[Stored items from a collection]
■ ■ ■ ■ ■

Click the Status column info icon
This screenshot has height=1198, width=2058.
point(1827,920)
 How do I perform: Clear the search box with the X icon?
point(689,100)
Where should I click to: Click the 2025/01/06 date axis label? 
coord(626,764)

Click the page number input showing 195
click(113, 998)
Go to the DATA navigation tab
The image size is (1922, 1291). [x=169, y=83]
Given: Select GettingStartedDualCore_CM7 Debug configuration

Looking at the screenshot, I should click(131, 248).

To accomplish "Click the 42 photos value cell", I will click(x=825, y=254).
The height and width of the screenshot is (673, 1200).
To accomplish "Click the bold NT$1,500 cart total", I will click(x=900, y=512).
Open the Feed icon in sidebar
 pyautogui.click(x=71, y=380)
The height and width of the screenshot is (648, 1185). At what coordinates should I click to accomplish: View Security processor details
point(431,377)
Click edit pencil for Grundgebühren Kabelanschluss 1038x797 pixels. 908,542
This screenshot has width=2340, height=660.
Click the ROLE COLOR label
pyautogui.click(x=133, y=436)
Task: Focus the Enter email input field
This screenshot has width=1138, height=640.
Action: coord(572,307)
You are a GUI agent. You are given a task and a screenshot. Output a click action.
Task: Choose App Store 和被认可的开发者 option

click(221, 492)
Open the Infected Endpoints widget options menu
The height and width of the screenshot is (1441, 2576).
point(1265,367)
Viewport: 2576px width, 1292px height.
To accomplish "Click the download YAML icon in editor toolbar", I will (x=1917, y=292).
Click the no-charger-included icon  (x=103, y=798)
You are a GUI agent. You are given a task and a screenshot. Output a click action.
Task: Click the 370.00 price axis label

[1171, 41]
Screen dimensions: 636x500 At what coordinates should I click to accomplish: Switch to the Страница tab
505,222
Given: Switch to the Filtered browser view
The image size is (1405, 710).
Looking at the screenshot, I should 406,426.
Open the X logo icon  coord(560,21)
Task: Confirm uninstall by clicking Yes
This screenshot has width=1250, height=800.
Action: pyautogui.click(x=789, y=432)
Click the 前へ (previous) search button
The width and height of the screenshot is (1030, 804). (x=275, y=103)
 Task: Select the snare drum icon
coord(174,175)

■ ■ ■ ■ ■

* Problem details *
Please print the records again line for line, beginning at the line that contains "The height and width of the screenshot is (673, 1200)." and stopping after the line that contains "The width and".

* Written solution *
The height and width of the screenshot is (673, 1200).
To accomplish "Click the bold NT$1,500 cart total", I will click(x=900, y=512).
Open the Feed icon in sidebar
 pyautogui.click(x=71, y=380)
The height and width of the screenshot is (648, 1185). At what coordinates should I click to accomplish: View Security processor details
point(431,377)
Click edit pencil for Grundgebühren Kabelanschluss 1038x797 pixels. 908,542
This screenshot has width=2340, height=660.
Click the ROLE COLOR label
pyautogui.click(x=133, y=436)
Task: Focus the Enter email input field
This screenshot has width=1138, height=640.
Action: coord(572,307)
You are a GUI agent. You are given a task and a screenshot. Output a click action.
Task: Choose App Store 和被认可的开发者 option

click(221, 492)
Open the Infected Endpoints widget options menu
The height and width of the screenshot is (1441, 2576).
point(1265,367)
Viewport: 2576px width, 1292px height.
To accomplish "Click the download YAML icon in editor toolbar", I will (x=1917, y=292).
Click the no-charger-included icon  (x=103, y=798)
You are a GUI agent. You are given a task and a screenshot. Output a click action.
Task: Click the 370.00 price axis label

[1171, 41]
Screen dimensions: 636x500 At what coordinates should I click to accomplish: Switch to the Страница tab
505,222
Given: Switch to the Filtered browser view
The image size is (1405, 710).
Looking at the screenshot, I should 406,426.
Open the X logo icon  coord(560,21)
Task: Confirm uninstall by clicking Yes
This screenshot has width=1250, height=800.
Action: pyautogui.click(x=789, y=432)
Click the 前へ (previous) search button
The width and height of the screenshot is (1030, 804). (x=275, y=103)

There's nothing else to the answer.